*** Begin section ***

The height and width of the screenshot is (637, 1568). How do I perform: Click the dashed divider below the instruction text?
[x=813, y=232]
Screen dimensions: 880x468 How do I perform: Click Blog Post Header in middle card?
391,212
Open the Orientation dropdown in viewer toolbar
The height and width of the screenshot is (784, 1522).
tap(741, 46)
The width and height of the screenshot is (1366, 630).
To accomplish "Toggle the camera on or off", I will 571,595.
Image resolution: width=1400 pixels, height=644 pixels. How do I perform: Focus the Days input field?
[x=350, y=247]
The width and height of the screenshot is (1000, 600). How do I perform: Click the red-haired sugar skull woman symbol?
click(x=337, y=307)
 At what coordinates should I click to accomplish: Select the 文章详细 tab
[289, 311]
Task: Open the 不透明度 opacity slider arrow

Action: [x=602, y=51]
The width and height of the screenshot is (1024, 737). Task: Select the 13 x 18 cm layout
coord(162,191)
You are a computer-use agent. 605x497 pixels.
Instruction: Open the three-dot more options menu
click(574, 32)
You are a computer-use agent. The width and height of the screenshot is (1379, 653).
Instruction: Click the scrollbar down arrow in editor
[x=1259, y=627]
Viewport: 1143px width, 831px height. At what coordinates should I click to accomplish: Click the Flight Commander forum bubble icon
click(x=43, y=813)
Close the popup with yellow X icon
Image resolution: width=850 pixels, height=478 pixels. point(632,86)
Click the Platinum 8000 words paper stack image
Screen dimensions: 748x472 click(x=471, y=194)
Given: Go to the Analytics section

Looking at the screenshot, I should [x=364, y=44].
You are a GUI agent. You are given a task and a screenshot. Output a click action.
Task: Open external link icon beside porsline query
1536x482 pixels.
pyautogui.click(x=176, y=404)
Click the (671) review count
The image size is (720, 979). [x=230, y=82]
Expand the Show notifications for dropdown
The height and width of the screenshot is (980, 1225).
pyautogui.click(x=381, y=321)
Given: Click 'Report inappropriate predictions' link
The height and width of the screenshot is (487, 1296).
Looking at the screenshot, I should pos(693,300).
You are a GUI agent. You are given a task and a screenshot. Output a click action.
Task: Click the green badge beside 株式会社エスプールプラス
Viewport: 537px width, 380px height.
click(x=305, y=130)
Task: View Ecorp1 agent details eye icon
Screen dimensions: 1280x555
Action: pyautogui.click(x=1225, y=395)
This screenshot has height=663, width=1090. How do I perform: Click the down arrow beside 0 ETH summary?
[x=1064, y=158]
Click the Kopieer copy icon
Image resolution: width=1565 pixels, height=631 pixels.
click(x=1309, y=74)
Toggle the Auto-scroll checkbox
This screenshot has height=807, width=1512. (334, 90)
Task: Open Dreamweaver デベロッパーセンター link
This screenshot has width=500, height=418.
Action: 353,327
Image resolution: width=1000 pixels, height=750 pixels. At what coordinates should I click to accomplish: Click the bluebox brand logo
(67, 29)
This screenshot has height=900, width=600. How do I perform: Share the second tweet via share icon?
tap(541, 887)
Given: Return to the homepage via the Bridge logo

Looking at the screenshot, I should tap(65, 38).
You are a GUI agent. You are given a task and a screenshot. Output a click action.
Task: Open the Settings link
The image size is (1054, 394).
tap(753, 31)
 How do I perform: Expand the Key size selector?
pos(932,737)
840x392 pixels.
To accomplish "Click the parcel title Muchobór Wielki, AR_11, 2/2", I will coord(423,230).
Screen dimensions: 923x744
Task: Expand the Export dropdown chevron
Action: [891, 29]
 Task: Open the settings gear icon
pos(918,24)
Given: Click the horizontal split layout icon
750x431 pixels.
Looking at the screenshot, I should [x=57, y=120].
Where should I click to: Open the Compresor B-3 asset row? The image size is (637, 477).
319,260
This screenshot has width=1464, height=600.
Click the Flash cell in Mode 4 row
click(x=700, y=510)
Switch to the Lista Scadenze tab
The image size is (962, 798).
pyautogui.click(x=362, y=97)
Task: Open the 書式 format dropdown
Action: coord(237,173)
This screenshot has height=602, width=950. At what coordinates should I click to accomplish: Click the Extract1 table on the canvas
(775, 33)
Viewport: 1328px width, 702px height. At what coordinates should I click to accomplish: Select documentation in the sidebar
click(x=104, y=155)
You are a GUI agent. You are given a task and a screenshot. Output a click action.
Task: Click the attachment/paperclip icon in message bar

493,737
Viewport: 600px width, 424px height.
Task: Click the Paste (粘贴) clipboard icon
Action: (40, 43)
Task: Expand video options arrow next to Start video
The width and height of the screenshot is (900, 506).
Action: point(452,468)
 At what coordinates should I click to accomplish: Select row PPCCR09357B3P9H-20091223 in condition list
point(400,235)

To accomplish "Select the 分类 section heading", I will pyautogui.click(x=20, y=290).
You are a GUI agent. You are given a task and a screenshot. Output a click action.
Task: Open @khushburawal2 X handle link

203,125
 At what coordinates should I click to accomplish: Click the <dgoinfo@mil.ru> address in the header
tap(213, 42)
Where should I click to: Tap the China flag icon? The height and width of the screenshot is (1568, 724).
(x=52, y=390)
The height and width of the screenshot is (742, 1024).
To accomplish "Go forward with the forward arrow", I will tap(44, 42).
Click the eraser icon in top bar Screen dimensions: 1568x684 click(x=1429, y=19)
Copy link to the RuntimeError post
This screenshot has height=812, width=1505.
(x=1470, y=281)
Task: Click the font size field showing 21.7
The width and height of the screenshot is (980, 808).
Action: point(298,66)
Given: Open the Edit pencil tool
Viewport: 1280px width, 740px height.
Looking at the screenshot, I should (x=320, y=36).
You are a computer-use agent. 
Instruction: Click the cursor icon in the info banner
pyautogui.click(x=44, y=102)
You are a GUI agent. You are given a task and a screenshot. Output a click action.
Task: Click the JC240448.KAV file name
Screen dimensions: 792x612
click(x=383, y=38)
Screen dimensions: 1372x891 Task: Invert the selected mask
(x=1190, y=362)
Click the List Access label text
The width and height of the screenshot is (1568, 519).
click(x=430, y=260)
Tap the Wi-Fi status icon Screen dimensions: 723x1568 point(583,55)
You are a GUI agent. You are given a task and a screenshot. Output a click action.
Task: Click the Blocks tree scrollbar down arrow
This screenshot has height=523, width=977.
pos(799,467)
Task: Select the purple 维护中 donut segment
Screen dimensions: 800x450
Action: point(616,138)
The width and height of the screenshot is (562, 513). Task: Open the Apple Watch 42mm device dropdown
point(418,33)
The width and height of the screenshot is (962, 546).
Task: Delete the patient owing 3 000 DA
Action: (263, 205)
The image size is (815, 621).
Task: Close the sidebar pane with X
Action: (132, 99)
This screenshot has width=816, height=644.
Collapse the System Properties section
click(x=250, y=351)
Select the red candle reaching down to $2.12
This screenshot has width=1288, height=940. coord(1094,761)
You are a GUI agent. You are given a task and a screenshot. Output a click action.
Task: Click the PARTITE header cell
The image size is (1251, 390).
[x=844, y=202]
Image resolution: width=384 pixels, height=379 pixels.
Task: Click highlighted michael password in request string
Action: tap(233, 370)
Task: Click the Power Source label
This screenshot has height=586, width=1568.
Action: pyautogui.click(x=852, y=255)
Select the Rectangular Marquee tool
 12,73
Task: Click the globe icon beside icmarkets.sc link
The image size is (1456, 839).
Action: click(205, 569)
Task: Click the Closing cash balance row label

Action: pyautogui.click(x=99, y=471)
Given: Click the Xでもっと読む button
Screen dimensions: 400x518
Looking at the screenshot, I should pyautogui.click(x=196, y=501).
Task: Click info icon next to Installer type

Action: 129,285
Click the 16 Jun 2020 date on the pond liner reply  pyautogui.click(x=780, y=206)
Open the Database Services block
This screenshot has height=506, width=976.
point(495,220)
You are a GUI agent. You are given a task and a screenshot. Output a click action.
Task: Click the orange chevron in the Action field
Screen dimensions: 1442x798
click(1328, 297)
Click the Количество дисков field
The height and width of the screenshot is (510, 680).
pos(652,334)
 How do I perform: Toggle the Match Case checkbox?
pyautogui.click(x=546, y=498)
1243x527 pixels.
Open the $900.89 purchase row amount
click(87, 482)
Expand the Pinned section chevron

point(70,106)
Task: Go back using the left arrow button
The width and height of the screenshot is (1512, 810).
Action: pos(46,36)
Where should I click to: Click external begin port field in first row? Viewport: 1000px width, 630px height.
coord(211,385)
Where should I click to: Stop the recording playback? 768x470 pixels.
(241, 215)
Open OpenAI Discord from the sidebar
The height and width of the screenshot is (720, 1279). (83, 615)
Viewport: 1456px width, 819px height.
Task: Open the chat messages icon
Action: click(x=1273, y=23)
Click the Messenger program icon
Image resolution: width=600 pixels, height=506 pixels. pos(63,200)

*** End section ***

- AIM OF THE TASK -
I'd like the lines above from the one with "Image resolution: width=1565" up to and including the one with "840x392 pixels." copied exactly, with no other lines.

- EXERCISE ANSWER -
Image resolution: width=1565 pixels, height=631 pixels.
click(x=1309, y=74)
Toggle the Auto-scroll checkbox
This screenshot has height=807, width=1512. (334, 90)
Task: Open Dreamweaver デベロッパーセンター link
This screenshot has width=500, height=418.
Action: 353,327
Image resolution: width=1000 pixels, height=750 pixels. At what coordinates should I click to accomplish: Click the bluebox brand logo
(67, 29)
This screenshot has height=900, width=600. How do I perform: Share the second tweet via share icon?
tap(541, 887)
Given: Return to the homepage via the Bridge logo

Looking at the screenshot, I should tap(65, 38).
You are a GUI agent. You are given a task and a screenshot. Output a click action.
Task: Open the Settings link
The image size is (1054, 394).
tap(753, 31)
 How do I perform: Expand the Key size selector?
pos(932,737)
840x392 pixels.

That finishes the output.